-- Opening Marker --
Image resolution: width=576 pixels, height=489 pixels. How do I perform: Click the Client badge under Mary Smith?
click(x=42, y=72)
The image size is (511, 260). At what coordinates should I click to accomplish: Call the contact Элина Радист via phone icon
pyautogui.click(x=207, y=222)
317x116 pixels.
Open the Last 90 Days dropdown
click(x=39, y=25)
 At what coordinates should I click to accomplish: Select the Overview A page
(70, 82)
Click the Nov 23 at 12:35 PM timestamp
-- Closing Marker --
-- Opening Marker --
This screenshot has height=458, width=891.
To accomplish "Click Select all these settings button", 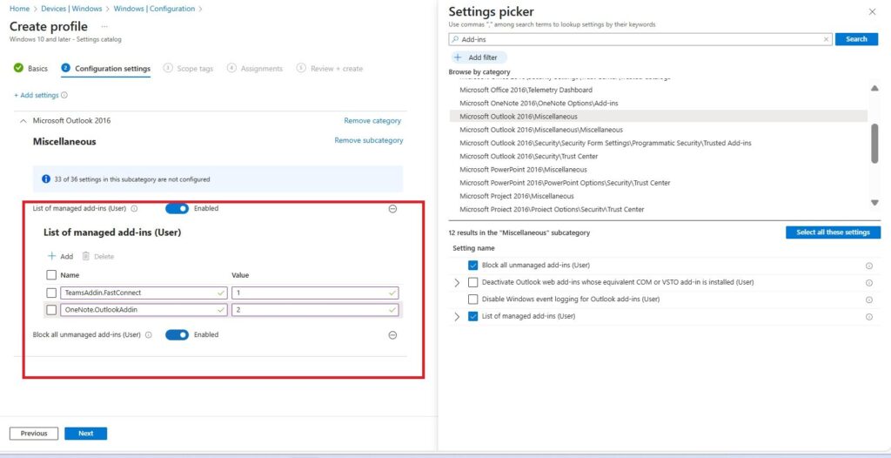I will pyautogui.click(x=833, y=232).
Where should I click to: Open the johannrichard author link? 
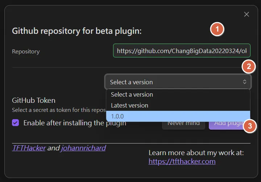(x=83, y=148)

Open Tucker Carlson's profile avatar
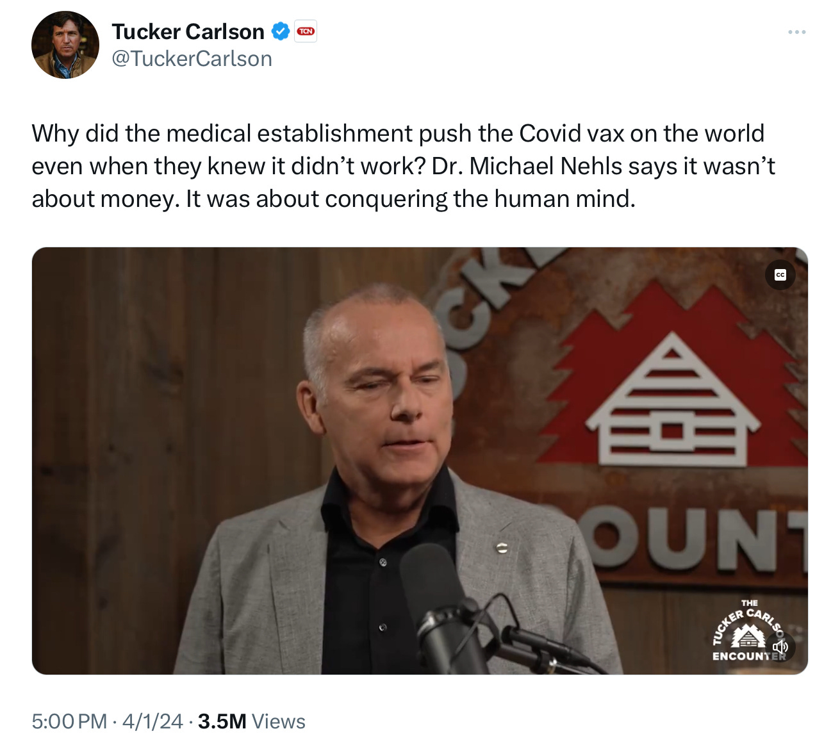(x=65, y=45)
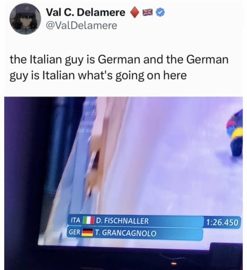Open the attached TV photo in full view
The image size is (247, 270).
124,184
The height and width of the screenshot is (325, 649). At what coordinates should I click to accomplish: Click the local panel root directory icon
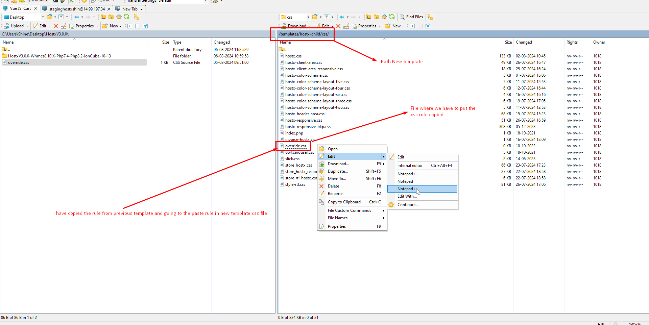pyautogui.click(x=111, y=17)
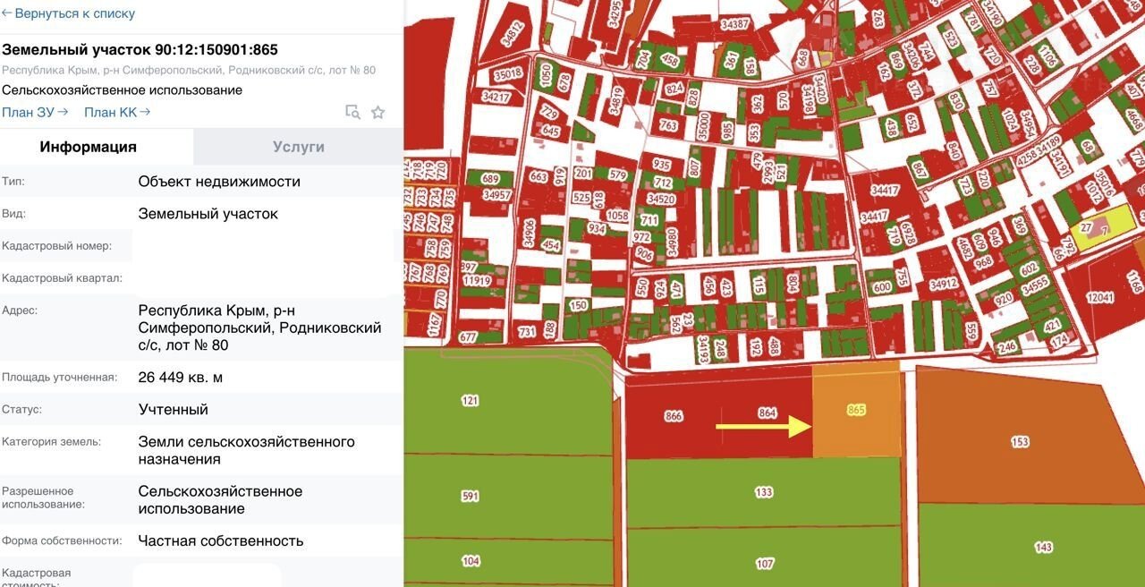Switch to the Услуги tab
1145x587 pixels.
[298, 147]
-- Closing Marker --
**Exercise prompt:** Word for word, restate the lines of the data above that fall between the line holding "Image resolution: width=576" and the line holding "317x116 pixels.", inclusive, and no other lines.

**Answer to the problem:**
Image resolution: width=576 pixels, height=489 pixels. How do I perform: Click the Client badge under Mary Smith?
click(x=42, y=72)
The image size is (511, 260). At what coordinates should I click to accomplish: Call the contact Элина Радист via phone icon
pyautogui.click(x=207, y=222)
317x116 pixels.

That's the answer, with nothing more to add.